Excerpt to read:
==============================
Periodic Maintenance
Several times a season it's a good idea to tune up your ferrules. The first thing you want to do is check the female ferrule for dirt or grit. Foreign substances in your ferrules will keep the sections from making a good connection. It also wears away at the graphite, compounding the problem down the road. The best way I've found to clean out female ferrules is with a cotton swab. Insert the swab into the ferrule as far as you can, press it against the inside wall of the blank and pull out. Rotate the blank slightly and repeat until you've cover the entire surface. It's best if you can insert the swab without hitting the sides, as the idea is to draw any grit out of the blank, not push it in deeper!
If you look at a male ferrule you will notice that it's a little duller looking than the rest of the blank. That's because it has a very thin coating of wax on it to help it "stick" to the female ferrule. Over time the wax wears away and needs to be replaced. I've heard long debates over which type of wax is best, candle wax or bees wax. I've come to the opinion that it doesn't really that much, the important thing is that you remember to do it!
Place the wax gently against the blank at the base of the ferrule and rub towards the tip. Rotate the blank slightly and repeat until you've covered the entire ferrule with a light even coating. If you end up with any small chunks of wax, remove them from the ferrule with your finger nail.
I've found it's easiest to perform the maintenance at home between fishing trips rather than on the river. If you do plan on cleaning on the road, remember to store your wax in a cool place. Cars can get pretty hot, and melted wax can be a real mess!
==============================
Recorded information:
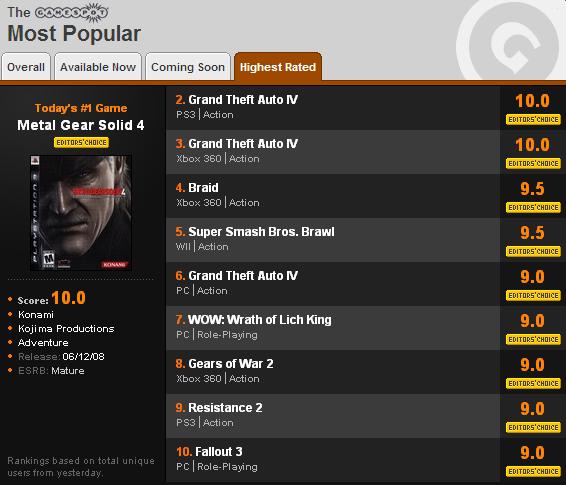Open Fallout 3 game link
The image size is (566, 485).
(219, 452)
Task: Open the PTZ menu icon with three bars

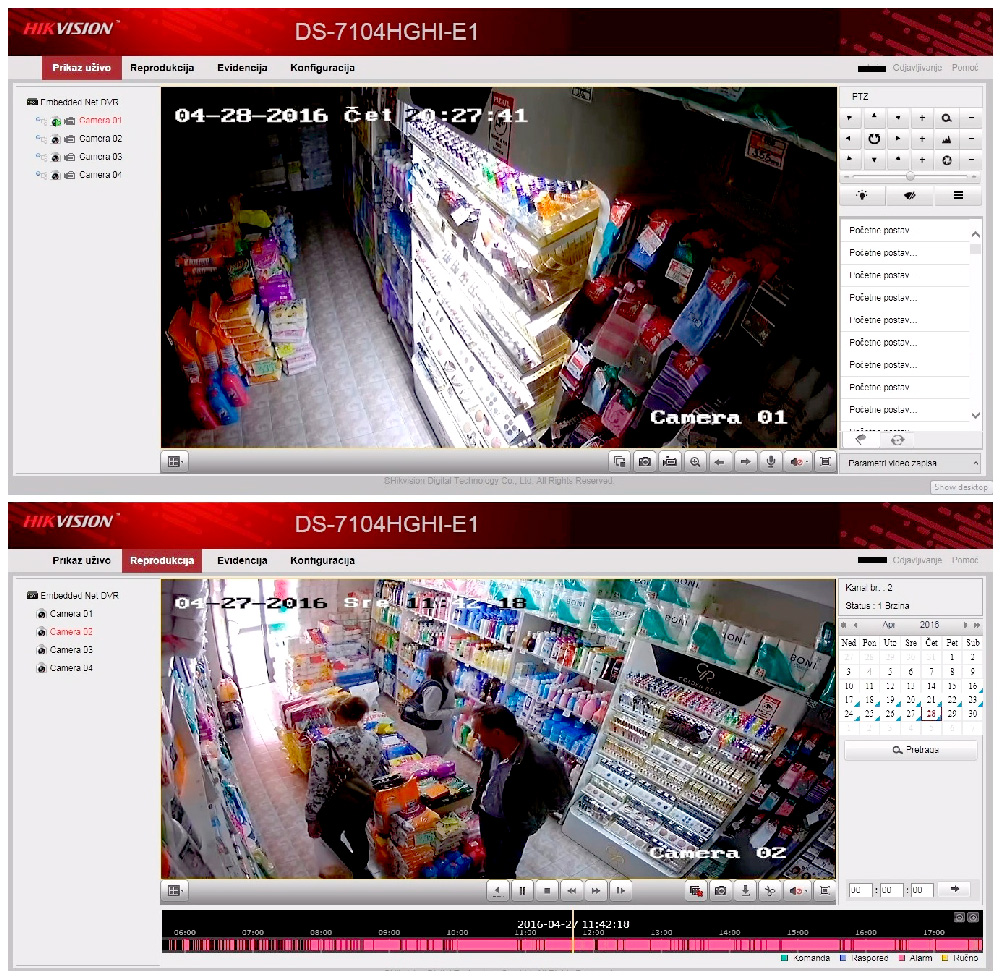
==============================
Written instruction:
Pick up the piece on ferrule maintenance after its final sentence and continue it.

Result for this task:
River Care
The best way to keep your rod from loosening up while casting is to tape the sections in place. First put all of the sections together as you normally would, making sure that the guides and reel seat are properly aligned. Use a good quality electrical tape (I'm using stylish blue for better visibility) and start on the female section about 2 inches above the ferrule. Place the tape on the blank at a 30-40 degree angle and begin wrapping down, overlapping each wrap about 50%.
Wrap down about 2 inches over the male section and reverse directions returning to the top. You'll want to trim the tape so that the end is on the back side of the blank. That way if the tape begins to peel up a little bit it won't interfere with shooting line.
You'll notice in the photo that the corner of the tape is folded over on itself just a tiny little bit. I like to leave myself a VERY tiny "courtesy tag" to make removing the tape easy. One quick note; you'll definitely want to tape the ferrules BEFORE stringing your line through the guides. Doing it the other way around is a serious pain in the rear!